--- REQUIRED ACTIONS ---
A. Answer these questions using the RCOR ride-planning thread:
(i) How many riders did DaveMK1 first expect for the spring ride?
(ii) To which date was that ride moved?
(iii) For what later date did DaveMK1 schedule another ride?
B. Resume the RCOR ride-planning thread from its final line onward.

--- SOURCE TEXT ---
◇ ◇ ◇ ◇

# RCOR



## DaveMK1 (Nov 8, 2009)

Planning another ride on March 23rd to kick off spring! Should be 6 or 8 of us heading up there for the day.



Sent from my iPhone using Tapatalk when I should be doing something more productive.


----------



## Cal3bCart3r (Mar 5, 2012)

In MS?


----------



## DaveMK1 (Nov 8, 2009)

Yea buddy


Sent from my iPhone using Tapatalk when I should be doing something more productive.


----------



## Cal3bCart3r (Mar 5, 2012)

If its warm i will be there!


----------



## DaveMK1 (Nov 8, 2009)

Awesome! 


Sent from my iPhone using Tapatalk when I should be doing something more productive.


----------



## DaveMK1 (Nov 8, 2009)

Change 1. 

We are going the 16th now not the 23rd


Sent from my iPhone using Tapatalk when I should be doing something more productive.


----------



## DaveMK1 (Nov 8, 2009)

Had so much fun this past weekend, had to schedule another ride for April 13th!!!:rockn:


----------



## rmax (Nov 21, 2009)

◇ ◇ ◇ ◇

--- DATA EXTRACT ---
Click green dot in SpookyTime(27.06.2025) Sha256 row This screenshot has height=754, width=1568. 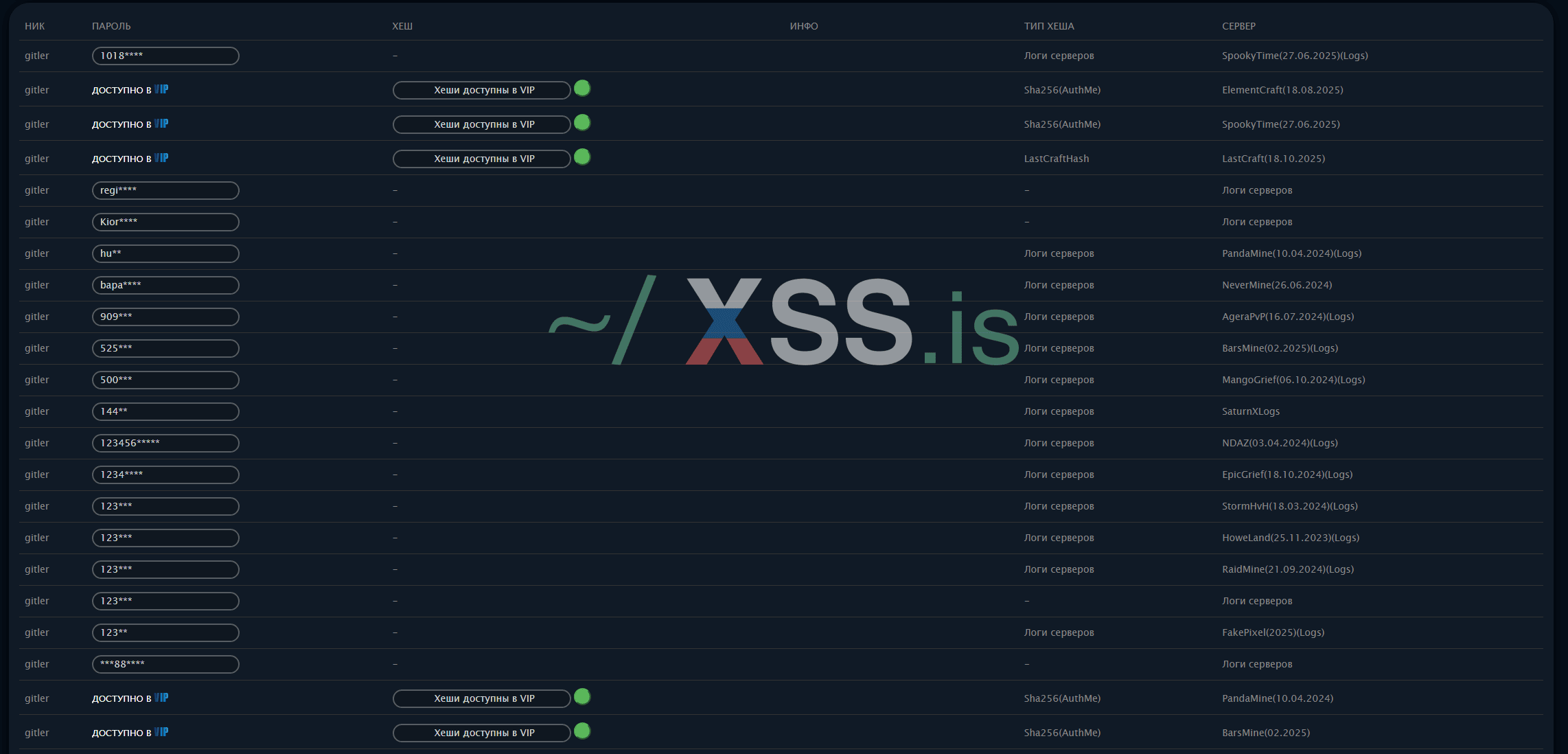tap(582, 122)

◇ ◇ ◇ ◇

--- FINAL RESULTS ---
A.
(i) Six or eight riders.
(ii) The 16th, instead of the 23rd.
(iii) April 13th.

B.
will try to make this one with you guys


----------



## DaveMK1 (Nov 8, 2009)

Looking forward to it Rick and we will have plenty of spare tires lol


Sent from my iPhone using Tapatalk when I should be doing something more productive.


----------



## rmax (Nov 21, 2009)

i need to get another spare for mine also, some one walked off with mine a couple of months ago


----------



## DaveMK1 (Nov 8, 2009)

Well you definitely know it wasn't us or else I wouldn't of called you lol


----------



## rmax (Nov 21, 2009)

yea, mine left from the house


----------



## DaveMK1 (Nov 8, 2009)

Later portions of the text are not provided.